【初心者向け】障がいのある子の「親なき後問題」5つの具体的な解決策|制度・契約・財産管理の実務ポイント

「親なき後問題」とは何か

障がいのあるお子さんを育てる親御さんが共通して抱える不安、それが「親なき後(おやなきあと)問題」です。「自分が死んだら、この子はどうなるのか」——その問いに向き合うことは、誰にとっても簡単ではありません。

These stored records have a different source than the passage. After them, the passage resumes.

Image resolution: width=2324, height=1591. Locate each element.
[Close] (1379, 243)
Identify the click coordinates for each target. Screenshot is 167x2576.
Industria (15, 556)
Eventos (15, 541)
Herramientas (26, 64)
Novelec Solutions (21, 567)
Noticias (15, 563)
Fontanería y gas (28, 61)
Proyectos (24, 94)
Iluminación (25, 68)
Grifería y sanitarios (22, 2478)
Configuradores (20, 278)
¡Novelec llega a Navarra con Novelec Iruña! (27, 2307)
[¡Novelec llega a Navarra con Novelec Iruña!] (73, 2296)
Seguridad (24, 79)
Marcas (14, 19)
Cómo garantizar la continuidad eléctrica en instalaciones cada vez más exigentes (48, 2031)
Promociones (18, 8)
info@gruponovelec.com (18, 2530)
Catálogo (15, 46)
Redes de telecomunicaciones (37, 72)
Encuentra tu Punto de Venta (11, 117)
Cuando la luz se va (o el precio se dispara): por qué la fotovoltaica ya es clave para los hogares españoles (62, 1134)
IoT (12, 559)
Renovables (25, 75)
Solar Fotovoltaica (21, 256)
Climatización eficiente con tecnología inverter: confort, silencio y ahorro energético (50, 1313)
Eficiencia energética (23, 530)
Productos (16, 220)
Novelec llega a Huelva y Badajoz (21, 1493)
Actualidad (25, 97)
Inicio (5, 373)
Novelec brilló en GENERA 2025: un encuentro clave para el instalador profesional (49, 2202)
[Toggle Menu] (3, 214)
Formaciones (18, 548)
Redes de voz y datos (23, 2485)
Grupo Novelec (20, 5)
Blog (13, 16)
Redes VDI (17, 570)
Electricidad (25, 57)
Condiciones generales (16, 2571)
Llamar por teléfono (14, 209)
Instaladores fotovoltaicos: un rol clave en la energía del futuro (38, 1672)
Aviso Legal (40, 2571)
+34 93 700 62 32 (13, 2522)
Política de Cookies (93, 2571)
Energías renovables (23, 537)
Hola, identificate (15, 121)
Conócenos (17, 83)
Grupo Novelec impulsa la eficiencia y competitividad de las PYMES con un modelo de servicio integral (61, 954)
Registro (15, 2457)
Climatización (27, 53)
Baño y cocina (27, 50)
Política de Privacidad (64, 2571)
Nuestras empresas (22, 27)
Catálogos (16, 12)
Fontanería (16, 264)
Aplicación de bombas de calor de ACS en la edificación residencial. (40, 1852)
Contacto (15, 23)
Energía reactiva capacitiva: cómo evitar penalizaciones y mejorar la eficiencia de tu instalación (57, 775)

具体的には、以下の3つの柱が「親なき後」に崩れるリスクがあります。

🏠 住まい・生活の場:グループホーム・施設への入居、支援者との関係
💰 財産・お金の管理:預貯金、受け取った相続財産、生命保険金の使い方
🤝 身上監護(生活の決定):医療・福祉サービス・施設に関わる契約の締結

この記事では、この3つの柱を守るための5つの具体的な解決策を、制度・契約・財産管理の実務ポイントとともに解説します。

⚠️ 早めに動くことが何より大切です。
任意後見や家族信託は、親が元気なうちにしか準備できない手続きです。認知症の診断が下りてからでは間に合わないケースもあります。

解決策① 任意後見制度

SOLUTION 01

親が元気なうちに「信頼できる後見人」を自分で選んでおく

成年後見制度には大きく2種類あります。「法定後見」は家庭裁判所が後見人を選ぶ制度、「任意後見」親が元気なうちに自分で後見人を指定できる制度です。親なき後の準備としては、任意後見の活用がポイントになります。

任意後見と法定後見の違い

任意後見(生前に準備)
後見人を自分で選べる
支援内容をある程度自分で決められる
公正証書で契約が必要
親が判断能力を失ったときに発動
法定後見(発動後に申立て)
後見人は裁判所が選任(弁護士・司法書士等の専門家になることも)
支援内容の自由度が低い
申立てに時間・費用がかかる
本人の意思が反映されにくい

実務のポイント

  • 任意後見契約は公証役場での公正証書作成が必須
  • 後見人候補は家族・親族のほか、行政書士・弁護士・NPO法人なども可能
  • 「財産管理」と「身上監護(生活上の決定)」の両方を委任できる
  • 任意後見監督人(裁判所が選任)が後見人を監督するため、不正防止のしくみが働く
💡 ポイント:障がいのあるお子さん自身が成人であれば、お子さん本人を対象とした成年後見の申立ても別途検討が必要です。親の死亡後に備えて後継後見人をあらかじめ決めておくことも重要です。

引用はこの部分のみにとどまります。